18. Dallas Mavericks: Josh Green, SG/SF, Arizona

19. Milwaukee Bucks (via Indiana Pacers): Saddiq Bey, SF/PF, Villanova

20. Brooklyn Nets (via Philadelphia 76ers): Devin Vassell, SF, Florida State

21. Denver Nuggets (via Houston Rockets): Patrick Williams, PF, Florida State

22. Philadelphia 76ers (via Oklahoma City Thunder): Theo Maledon, PG, ASVEL

23. Miami Heat: Kira Lewis Jr., PG, Alabama

24. Utah Jazz: Leandro Bolmaro, SG/SF, Barcelona

25. Oklahoma City Thunder (via Denver Nuggets): Robert Woodard, SF, Mississippi State

26. Boston Celtics: Isaiah Stewart, C, Washington

27. New York Knicks (via Los Angeles Clippers): Tre Jones, PG, Duke

28. Toronto Raptors: Vernon Carey Jr., C, Duke

29. Los Angeles Lakers: Jalen Smith, PF/C, Maryland

30. Boston Celtics (via Milwaukee Bucks): Jahmi'us Ramsey, SG, Texas Tech

                    

Anthony Edwards To Warriors

Despite the potential impact of James Wiseman's size-athleticism combo or LaMelo Ball's playmaking, the Dubs are reportedly down on that pair and prefer Anthony Edwards at No. 1—if they don't trade the pick, per Connor Letourneau of the San Francisco Chronicle.

Wiseman seemed a logical option for the Warriors, given their void on the interior, but he is a raw prospect, and they'll be trying to contend next season.

Is Edwards ready to help that cause? If he's a fast learner, he could feast on open shots and use his physical gifts on defense for now, and if he builds up some trust, he could be tapping into his shot-creation skills sooner than later.

His freshman stat line showcases both his potential (19.1 points in 33 minutes per game), but also his room for growth (40.2/29.4/77.2 shooting, 91 assists against 87 turnovers). Was the inefficiency related to shoddy decision-making and shot selection, or was the 18-year-old saddling too heavy an offensive burden for an undermanned club?
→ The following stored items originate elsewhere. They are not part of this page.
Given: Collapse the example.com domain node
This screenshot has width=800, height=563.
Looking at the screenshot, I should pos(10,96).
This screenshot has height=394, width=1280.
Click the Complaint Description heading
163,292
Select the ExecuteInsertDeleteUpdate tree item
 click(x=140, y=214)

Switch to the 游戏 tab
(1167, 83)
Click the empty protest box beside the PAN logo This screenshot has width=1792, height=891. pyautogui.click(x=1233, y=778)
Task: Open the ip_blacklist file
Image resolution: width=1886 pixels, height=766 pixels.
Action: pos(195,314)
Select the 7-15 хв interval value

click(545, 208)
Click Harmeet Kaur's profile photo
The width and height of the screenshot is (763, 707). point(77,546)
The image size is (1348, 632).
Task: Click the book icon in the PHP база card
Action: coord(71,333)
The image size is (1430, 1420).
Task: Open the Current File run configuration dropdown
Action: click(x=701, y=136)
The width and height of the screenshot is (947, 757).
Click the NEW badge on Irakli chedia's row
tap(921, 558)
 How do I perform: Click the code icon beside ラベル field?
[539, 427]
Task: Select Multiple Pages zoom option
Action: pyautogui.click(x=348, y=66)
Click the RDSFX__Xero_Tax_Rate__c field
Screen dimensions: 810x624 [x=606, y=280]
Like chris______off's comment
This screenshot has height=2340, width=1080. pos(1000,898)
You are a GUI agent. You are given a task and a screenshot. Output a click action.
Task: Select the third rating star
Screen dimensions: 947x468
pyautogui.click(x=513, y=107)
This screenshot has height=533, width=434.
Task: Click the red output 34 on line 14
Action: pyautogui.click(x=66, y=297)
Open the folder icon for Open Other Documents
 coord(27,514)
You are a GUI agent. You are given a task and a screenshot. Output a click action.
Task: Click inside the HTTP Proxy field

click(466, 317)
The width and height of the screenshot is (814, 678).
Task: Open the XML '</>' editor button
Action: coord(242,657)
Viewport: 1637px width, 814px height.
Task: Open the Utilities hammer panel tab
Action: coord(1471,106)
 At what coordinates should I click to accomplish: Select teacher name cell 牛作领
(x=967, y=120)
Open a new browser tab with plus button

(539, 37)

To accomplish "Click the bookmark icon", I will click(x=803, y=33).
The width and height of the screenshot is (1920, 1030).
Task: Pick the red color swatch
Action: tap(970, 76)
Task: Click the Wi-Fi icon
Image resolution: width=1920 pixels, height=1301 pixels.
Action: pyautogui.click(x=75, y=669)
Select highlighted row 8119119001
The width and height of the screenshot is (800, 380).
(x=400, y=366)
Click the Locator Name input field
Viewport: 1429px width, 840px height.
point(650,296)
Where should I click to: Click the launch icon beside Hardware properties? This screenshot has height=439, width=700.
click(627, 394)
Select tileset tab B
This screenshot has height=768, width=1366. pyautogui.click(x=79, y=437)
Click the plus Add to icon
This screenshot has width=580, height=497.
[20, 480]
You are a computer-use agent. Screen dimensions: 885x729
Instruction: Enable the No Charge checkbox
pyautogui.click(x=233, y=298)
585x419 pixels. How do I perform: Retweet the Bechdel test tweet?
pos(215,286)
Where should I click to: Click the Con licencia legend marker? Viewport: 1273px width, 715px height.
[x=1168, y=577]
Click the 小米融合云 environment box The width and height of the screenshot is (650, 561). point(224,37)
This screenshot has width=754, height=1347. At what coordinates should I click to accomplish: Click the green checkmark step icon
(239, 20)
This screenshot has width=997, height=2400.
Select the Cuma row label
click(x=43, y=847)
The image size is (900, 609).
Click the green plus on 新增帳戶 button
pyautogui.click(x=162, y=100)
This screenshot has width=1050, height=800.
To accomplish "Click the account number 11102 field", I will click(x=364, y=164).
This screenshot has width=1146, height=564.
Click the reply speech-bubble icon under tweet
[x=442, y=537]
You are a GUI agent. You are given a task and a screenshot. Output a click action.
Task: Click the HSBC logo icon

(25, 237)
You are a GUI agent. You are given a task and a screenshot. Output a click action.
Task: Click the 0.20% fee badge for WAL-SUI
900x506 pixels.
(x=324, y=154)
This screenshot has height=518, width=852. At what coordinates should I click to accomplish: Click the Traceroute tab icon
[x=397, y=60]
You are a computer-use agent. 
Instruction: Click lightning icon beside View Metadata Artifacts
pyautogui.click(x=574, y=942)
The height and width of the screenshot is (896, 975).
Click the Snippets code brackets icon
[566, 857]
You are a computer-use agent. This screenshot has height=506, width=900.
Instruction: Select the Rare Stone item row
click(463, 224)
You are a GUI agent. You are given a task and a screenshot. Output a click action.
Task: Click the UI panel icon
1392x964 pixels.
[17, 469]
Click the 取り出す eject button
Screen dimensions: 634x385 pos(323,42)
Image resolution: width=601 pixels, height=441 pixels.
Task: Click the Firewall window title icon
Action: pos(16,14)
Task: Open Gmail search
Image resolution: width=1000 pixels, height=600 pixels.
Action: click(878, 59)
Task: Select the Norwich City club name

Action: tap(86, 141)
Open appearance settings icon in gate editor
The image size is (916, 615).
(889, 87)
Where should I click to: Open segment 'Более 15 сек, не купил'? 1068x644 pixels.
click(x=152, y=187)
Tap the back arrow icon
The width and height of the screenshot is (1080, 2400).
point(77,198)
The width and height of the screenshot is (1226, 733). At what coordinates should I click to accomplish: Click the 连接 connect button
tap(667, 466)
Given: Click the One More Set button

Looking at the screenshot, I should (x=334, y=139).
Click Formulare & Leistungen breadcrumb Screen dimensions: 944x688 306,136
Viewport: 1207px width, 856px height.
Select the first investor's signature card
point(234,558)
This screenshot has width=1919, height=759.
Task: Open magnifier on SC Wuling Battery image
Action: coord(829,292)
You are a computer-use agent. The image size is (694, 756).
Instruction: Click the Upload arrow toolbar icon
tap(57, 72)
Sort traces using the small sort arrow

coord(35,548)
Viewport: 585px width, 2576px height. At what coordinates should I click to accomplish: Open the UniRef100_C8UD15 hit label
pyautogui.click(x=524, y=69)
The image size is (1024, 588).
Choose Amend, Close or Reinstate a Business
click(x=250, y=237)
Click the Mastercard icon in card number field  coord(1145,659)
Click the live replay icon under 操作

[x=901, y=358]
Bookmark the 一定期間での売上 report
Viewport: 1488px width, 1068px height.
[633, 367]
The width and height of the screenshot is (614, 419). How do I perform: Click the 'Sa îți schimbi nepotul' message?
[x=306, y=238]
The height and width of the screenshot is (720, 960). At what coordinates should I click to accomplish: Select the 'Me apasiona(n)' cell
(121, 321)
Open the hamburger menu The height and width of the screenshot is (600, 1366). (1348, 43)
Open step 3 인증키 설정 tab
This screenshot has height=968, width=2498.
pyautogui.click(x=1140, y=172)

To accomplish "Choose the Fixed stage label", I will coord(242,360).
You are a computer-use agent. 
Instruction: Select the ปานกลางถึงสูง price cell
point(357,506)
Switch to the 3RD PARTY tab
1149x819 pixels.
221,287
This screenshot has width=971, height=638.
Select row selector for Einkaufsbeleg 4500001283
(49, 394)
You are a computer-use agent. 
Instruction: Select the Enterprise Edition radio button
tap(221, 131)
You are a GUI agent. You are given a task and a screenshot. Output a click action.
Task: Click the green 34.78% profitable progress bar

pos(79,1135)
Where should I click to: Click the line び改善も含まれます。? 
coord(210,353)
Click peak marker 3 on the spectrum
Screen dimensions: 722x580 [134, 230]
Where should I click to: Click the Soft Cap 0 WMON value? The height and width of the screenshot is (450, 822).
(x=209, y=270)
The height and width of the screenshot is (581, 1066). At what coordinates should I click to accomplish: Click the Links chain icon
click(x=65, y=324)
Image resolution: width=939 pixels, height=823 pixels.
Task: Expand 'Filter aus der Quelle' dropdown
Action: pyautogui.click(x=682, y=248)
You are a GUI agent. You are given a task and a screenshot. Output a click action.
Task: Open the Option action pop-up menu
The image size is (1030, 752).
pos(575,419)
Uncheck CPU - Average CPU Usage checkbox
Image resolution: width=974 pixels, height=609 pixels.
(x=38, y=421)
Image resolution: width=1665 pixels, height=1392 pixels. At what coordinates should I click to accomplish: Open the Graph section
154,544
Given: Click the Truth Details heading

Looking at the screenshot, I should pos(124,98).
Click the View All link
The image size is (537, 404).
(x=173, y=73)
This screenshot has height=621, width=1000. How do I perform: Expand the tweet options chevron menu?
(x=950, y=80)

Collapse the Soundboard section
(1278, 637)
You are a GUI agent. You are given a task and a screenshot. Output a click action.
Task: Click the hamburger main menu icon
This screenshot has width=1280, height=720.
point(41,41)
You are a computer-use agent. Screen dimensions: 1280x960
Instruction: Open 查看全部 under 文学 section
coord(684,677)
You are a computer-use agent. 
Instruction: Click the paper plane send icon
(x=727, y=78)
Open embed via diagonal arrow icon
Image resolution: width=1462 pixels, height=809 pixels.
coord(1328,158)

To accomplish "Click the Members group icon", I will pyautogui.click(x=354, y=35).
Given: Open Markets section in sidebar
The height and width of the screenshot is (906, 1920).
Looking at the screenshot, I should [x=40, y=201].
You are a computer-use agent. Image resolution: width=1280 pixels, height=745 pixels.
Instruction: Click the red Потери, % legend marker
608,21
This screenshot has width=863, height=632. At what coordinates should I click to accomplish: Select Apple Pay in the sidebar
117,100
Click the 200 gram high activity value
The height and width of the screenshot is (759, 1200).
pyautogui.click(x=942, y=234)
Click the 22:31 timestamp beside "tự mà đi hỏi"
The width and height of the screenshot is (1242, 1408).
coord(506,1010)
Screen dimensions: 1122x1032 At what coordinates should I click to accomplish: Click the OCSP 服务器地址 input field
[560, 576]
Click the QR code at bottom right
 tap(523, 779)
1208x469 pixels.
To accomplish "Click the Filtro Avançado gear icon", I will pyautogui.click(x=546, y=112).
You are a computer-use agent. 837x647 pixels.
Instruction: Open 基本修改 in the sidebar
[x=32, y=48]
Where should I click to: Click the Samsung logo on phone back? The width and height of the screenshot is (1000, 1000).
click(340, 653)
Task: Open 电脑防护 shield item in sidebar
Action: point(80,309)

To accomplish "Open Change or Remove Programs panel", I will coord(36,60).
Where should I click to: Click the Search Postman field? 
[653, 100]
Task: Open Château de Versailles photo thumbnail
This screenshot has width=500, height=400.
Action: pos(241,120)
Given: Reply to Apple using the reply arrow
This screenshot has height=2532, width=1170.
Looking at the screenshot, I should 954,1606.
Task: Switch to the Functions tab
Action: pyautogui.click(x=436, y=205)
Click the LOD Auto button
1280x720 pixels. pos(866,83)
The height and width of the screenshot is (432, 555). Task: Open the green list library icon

Given what the Warriors' development system has done before, it seems likely they'll bet on themselves and try to maximize Edwards, unless they can move the pick for more win-now support.

                

Deni Avdija To Cavaliers

The Cavaliers are in such an early stage of their rebuild that team needs shouldn't enter their thought process, unless two prospects carry an identical grade. That's our way of noting that if Cleveland thinks Ball is the best player available when it's on the clock, it should grab him and worry about his fit with Darius Garland and Collin Sexton later.

But here, the Cavs instead prefer the high-floor, solid-ceiling combo offered by Deni Avdija, and he just happens to slot in comfortably at whichever forward spot they want to fill. He might not be a future star, but he could be an above-average starter for a decade-plus.

"He's a 6'9" playmaker who does a little bit of everything," an executive told cleveland.com's Chris Fedor. "The kid loves the game. He works hard and is a perfectionist."

Avdija can play on or off the ball, which helps lighten the load on Garland and Sexton without stepping on any toes. Avdija's shooting must improve, but he doesn't have many unchecked boxes beyond that.

                 

LaMelo Ball To Timberwolves

Unless the Wolves land in Edwards' range, they might not see the wing prospect who would address this roster's biggest void. That could lead to some heated need-versus-talent debates, but ultimately, a franchise with one playoff trip since 2004 should decide it can't pass on the best player available.

So, Ball is the selection, even if there are some similarities—ball-dominance on offense, indifference on defense—with D'Angelo Russell and Karl-Anthony Towns.

But this offense could be so prolific that the Wolves could afford a few defensive leaks. Ball and Russell are both big shot-creators, and Towns is a perfect pick-and-roll (or pick-and-pop) partner for either one. The fact Russell and Towns are such advanced scorers already should also help mask the fact that Ball has enountered some obstacles as a shooter and scorer.

"It would be an interesting situation for Ball, who struggled with efficiency in the NBL carrying a heavy workload for the Illawarra Hawks," B/R's Jonathan Wasserman wrote. "In Minnesota, he'd have Russell to take pressure away and Karl-Anthony Towns as an elite scorer to lean on and play off."

Ball is already an advanced passer, and since he's going in the lottery, he'd have trouble finding many better receivers for his deliveries than Towns and Russell.